Voices from the Grave is a book that uses materials from the Boston College Oral History Archive on the Troubles in Northern Ireland. A controversial archival project wherein individuals active in the Troubles gave interviews recorded by Boston College historians. The recordings are now sealed until the death of the interviewees, and certain governmental bodies seek to have these sealed archives released for legal purposes. Ed Moloney, in his blog, The Broken Elbow, discusses at length the issues surrounding this archival project. The present book is the first text to take advantage of the archives, as Brendan Hughes, a high-ranking Provisional member, and David Ervine, a Ulster Volunteer Force leader, and eventually a successful politician, were the first of Boston College’s interviewees to pass. Two men on either side of Northern Ireland’s sectarian struggle, gave Moloney a chance to discuss the troubles across the cultural divide.
The material about Brendan Hughes, a former OC (Officer Commanding) of the Provisional Irish Republican Army in Belfast, takes up more than half of Moloney’s book. Hughes discusses daily life as an IRA volunteer, and his position as a ranked officer of the paramilitary organization, but to a large extent Moloney emphasizes the parts of Hugh’s interviews wherein he discusses the hurt he felt over Gerry Adams denying any involvement with the Provos, a denial that Moloney is particularly concerned with as it supports the main thesis of A Secret History. Moloney’s Secret History was glibly dismissed by Adams et. al. because it included unnamed interview subjects among its sources. Voices presents a perspective on this issue from a named source who was close to the heart of the matter, and what’s more, Moloney was not Hughes’ interviewer, and therefore cannot be accused of asking questions that guide his subject towards a particular agenda. Hugh’s discusses his prison escapes, and via Hugh’s testimony, Moloney mocks Gerry Adam’s own attempt at escape from incarceration.

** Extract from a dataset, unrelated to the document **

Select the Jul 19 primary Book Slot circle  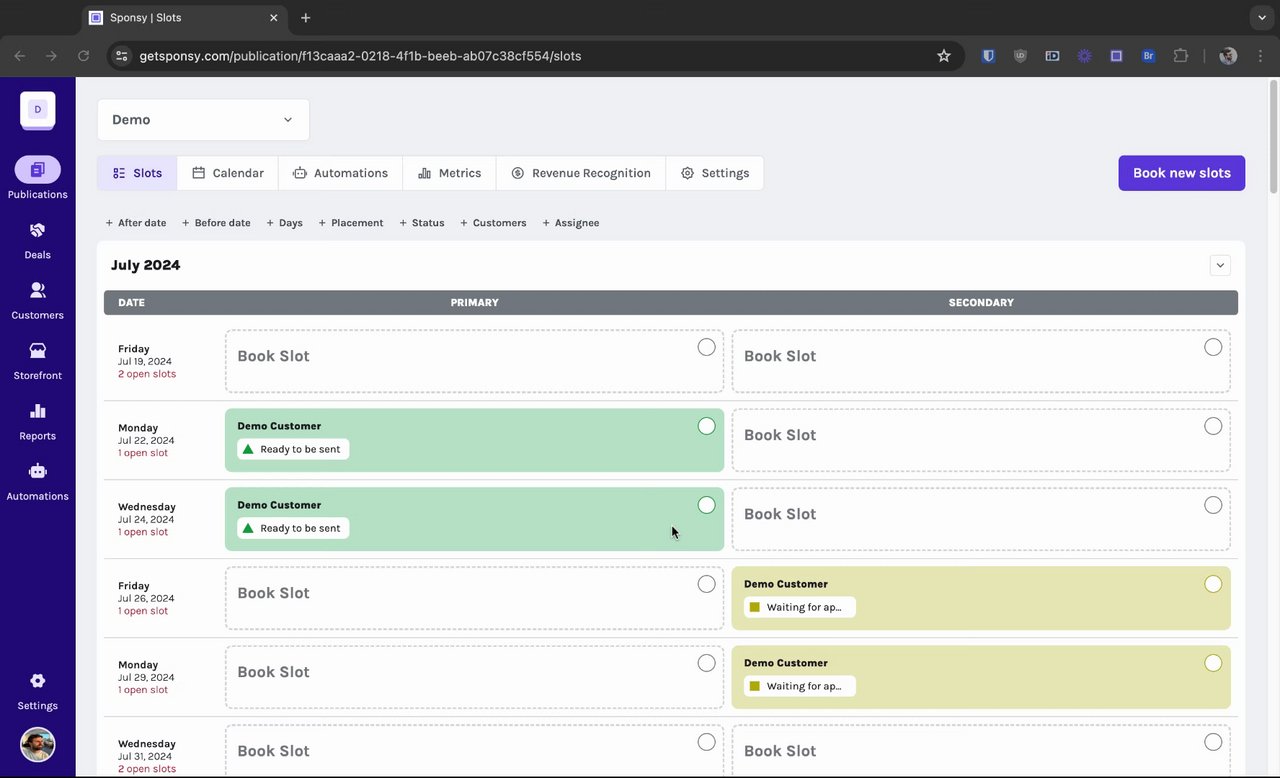[x=706, y=347]
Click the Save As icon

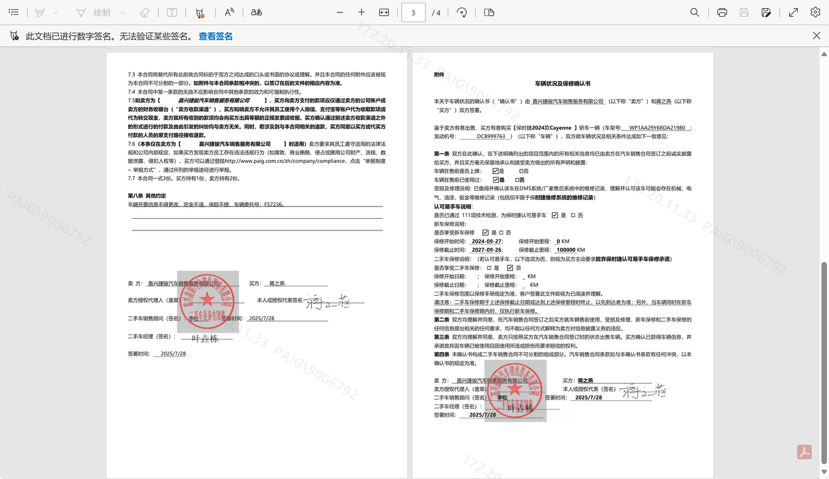click(x=766, y=13)
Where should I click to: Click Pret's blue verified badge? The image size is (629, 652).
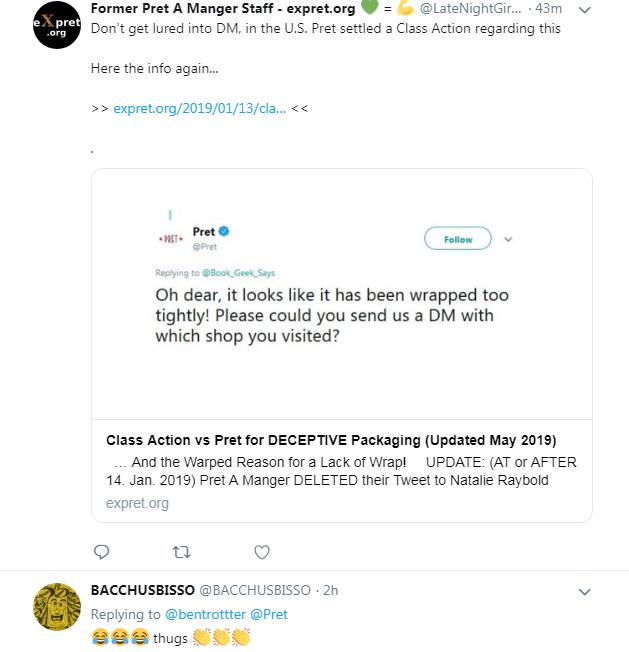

It is, perhaps Hugh’s discussions of his prison experiences that are the most relevent passages of the book, as he discusses the blanket protest (where the incarcerated Provos protested rules against them wearing their own clothes by going nude) and the hunger strikes. Hughs also laments the role he played in the 1981 prison hunger strikes where ten men died, an event over which the IRA veteran expresses deep regret.
Converse to Brendan Hughes, David Ervine, Hughes ideological enemy, served in the Ulster Volunteer Force, a particularly violent Protestant/Loyalist paramilitary organization. The brutal Shankhill Butchers, who committed numerous random torture killings against catholics, for example, were UVF affiliated. Ervine discusses the violence of the UVF in vague terms. Hughs was often quite explicit about his experiences, while Ervine was often vague or evasive in his responses to questions. Hughes discussed, in candid detail, matters that are close to those interests Moloney explored so thoroughly in A Secret History, while Ervine was significantly less revealing than Hughes’ was about his own role and knowledge of the conflict. Ervine, perhaps wanted to protect his reputation as a mainstream politician, or perhaps held onto the ideal of secrecy when it comes to UVF matters, and his inclusion in this volume creates a false sense of balance. Still, the Irish Republican Army is a well represented topic in literature on the troubles, while the protestant paramilitary organizations are largely underrepresented as the history of the British military is often represented in their place.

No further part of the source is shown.